Entries shown:
======
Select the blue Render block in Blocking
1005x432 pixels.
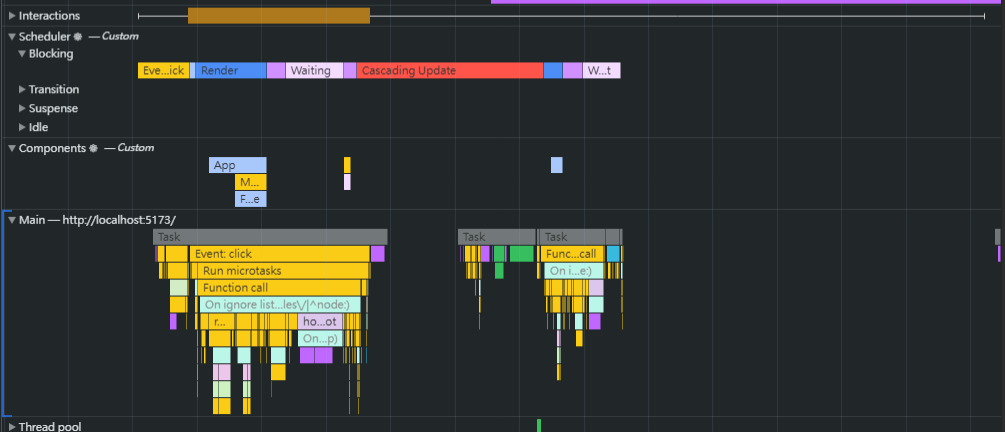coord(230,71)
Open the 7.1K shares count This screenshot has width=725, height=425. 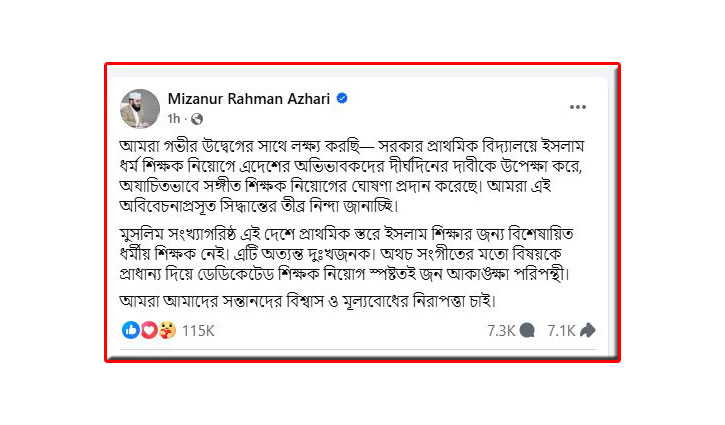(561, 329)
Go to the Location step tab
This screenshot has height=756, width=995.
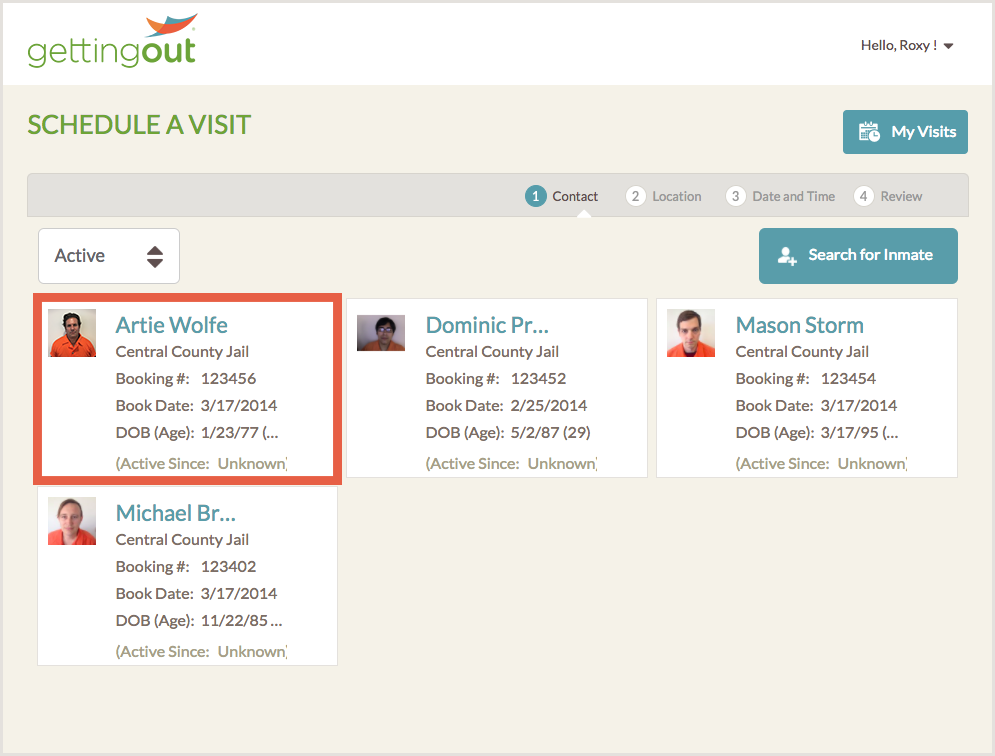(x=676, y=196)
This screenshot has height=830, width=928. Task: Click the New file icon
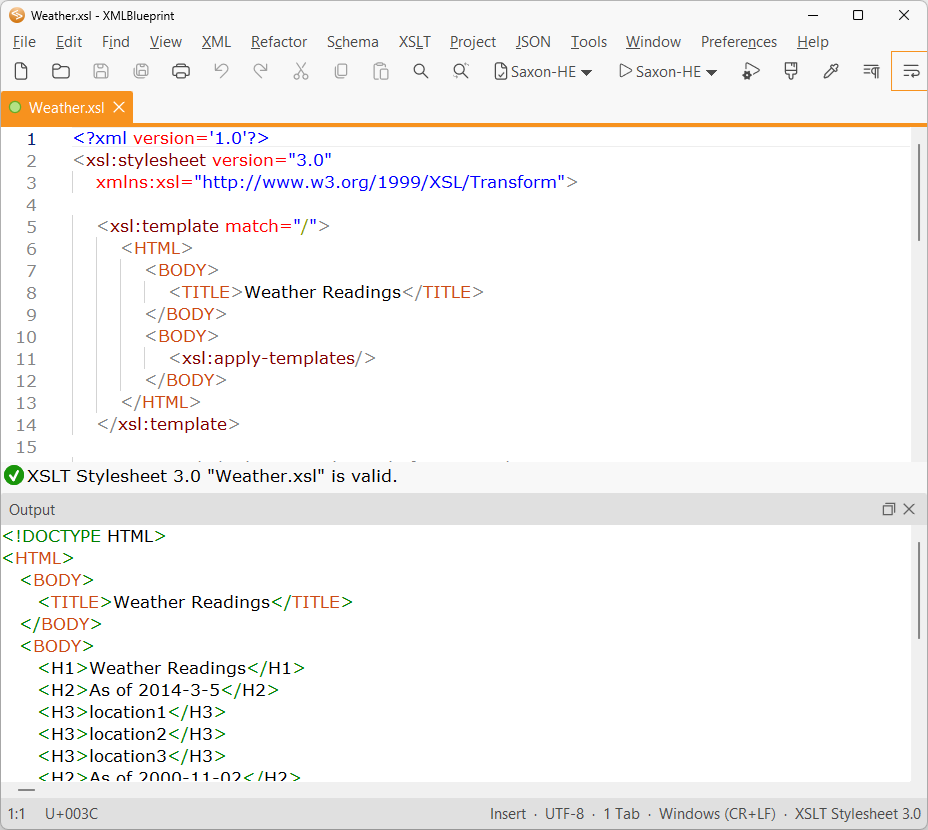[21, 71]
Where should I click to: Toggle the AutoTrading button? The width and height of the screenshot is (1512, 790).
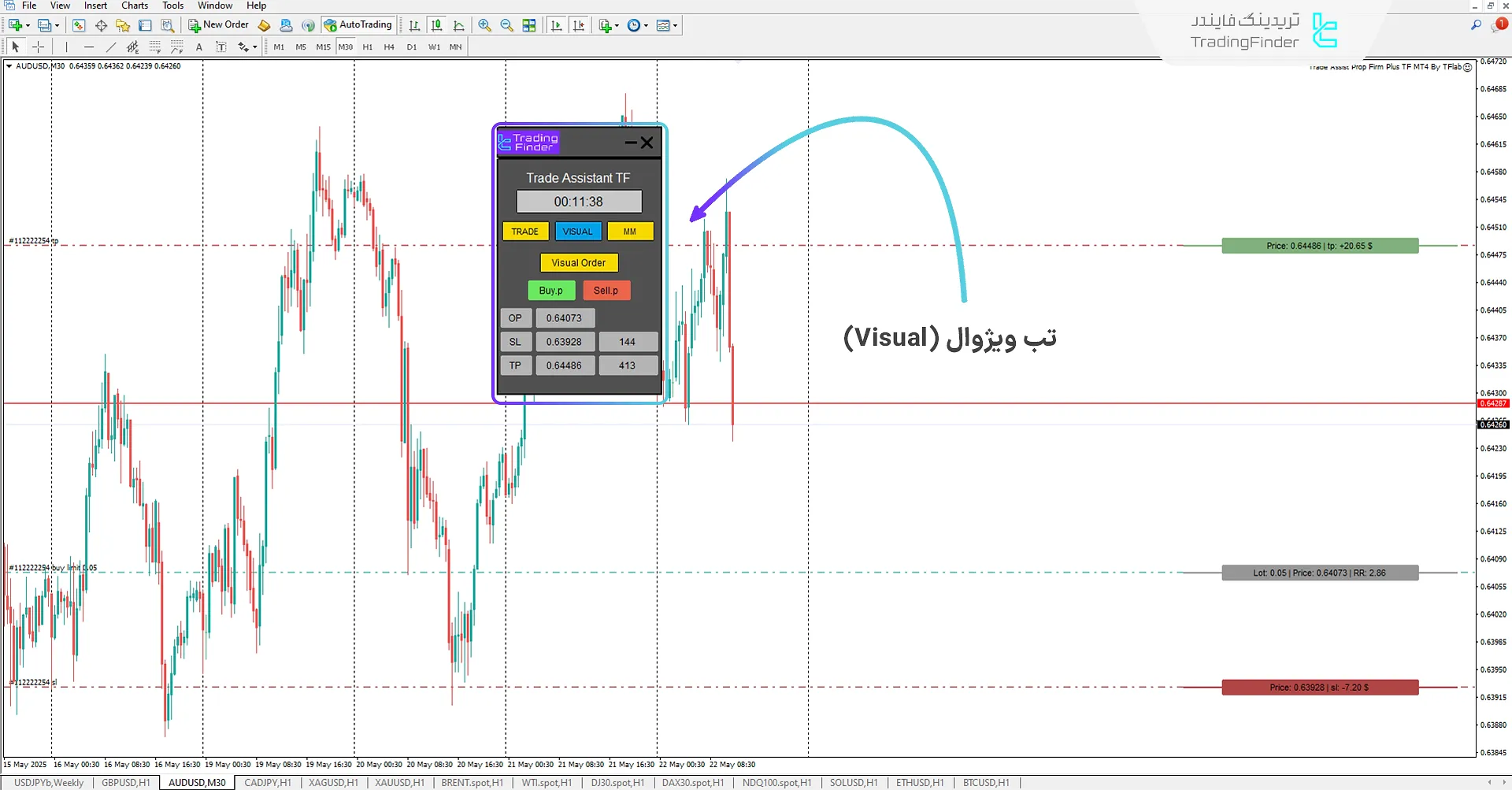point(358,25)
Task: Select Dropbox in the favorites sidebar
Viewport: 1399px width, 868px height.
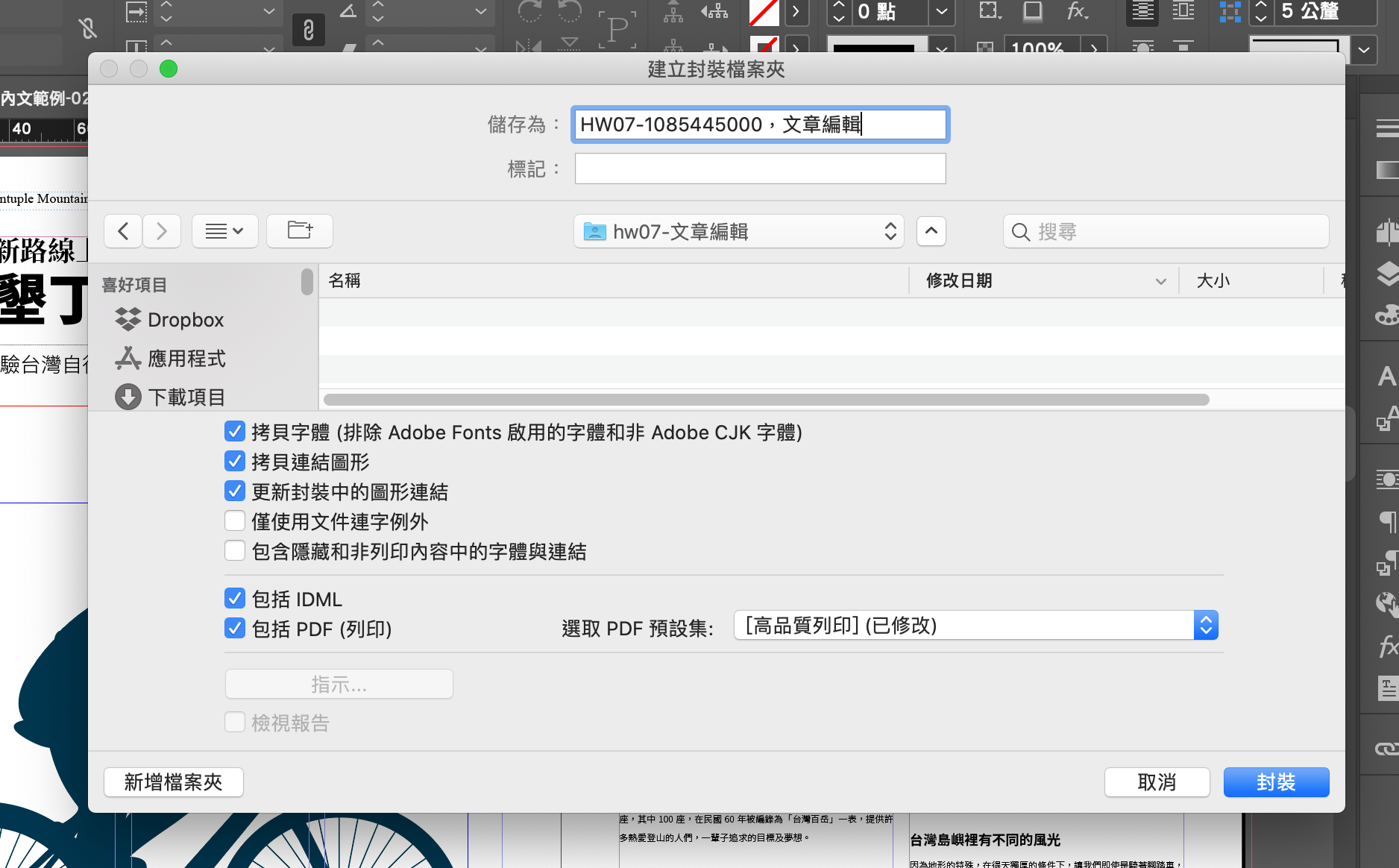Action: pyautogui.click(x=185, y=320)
======
Task directions:
Exact reproduction is required. Output only the lines from the one with "This screenshot has height=830, width=928." through the end of the listing above, both ends included, and no pictures.

Answer box:
This screenshot has height=830, width=928. Task: Click the New file icon
[21, 71]
Where should I click to: Toggle the AutoTrading button? The width and height of the screenshot is (1512, 790).
point(358,25)
Task: Select Dropbox in the favorites sidebar
Viewport: 1399px width, 868px height.
Action: pyautogui.click(x=185, y=320)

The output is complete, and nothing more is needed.